Home Artists Posts Import Register

Videos

  • input.mp4

Downloads

Content

Quick guide on how to do AI animation with AUTOMATIC1111. This is for stablediffusion 1.5 models (most common models). I haven't tried it on SDXL models (bigger models that require more resources) but it should work with those too.

The process is very simple, basically you install some extensions. Then when you want a gif or video, you enable that and when you hit Generate you get a gif/video. So don't let the wall of text discourage you, I just tried to cover all the stuff that might be useful.

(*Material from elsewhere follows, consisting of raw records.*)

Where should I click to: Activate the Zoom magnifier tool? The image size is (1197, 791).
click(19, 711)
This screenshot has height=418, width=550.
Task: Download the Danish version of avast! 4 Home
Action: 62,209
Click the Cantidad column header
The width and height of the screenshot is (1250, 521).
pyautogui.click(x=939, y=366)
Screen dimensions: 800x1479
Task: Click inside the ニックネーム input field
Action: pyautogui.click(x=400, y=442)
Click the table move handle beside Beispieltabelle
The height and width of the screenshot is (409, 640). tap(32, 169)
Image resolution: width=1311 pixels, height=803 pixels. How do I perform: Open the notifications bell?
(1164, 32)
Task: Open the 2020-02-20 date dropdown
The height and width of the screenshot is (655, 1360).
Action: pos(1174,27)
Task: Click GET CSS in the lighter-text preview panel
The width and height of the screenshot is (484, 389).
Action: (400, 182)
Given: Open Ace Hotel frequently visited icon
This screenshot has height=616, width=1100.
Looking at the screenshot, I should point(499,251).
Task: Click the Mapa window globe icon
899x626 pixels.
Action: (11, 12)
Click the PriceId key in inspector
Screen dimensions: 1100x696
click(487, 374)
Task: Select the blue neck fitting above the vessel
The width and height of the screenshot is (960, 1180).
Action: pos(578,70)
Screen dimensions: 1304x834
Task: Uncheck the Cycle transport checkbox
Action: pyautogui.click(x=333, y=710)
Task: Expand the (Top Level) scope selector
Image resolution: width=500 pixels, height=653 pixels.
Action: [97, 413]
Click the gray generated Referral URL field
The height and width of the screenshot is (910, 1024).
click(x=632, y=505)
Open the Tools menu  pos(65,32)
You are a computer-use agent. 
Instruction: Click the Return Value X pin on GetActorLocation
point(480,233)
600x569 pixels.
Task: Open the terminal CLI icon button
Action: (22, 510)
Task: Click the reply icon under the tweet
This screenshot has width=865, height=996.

OLDER POST: About AUTOMATIC1111 & ControlNet https://www.patreon.com/posts/ai-art-vam-to-80441941

STEP 1 - Install extensions

In AUTOMATIC1111 go to Extensions > Available and click the Load from button. From the list click on Install for the following:

  • sd-webui-animatediff
  • Deforum (it will appear as  deforum-for-automatic1111-webui after installed)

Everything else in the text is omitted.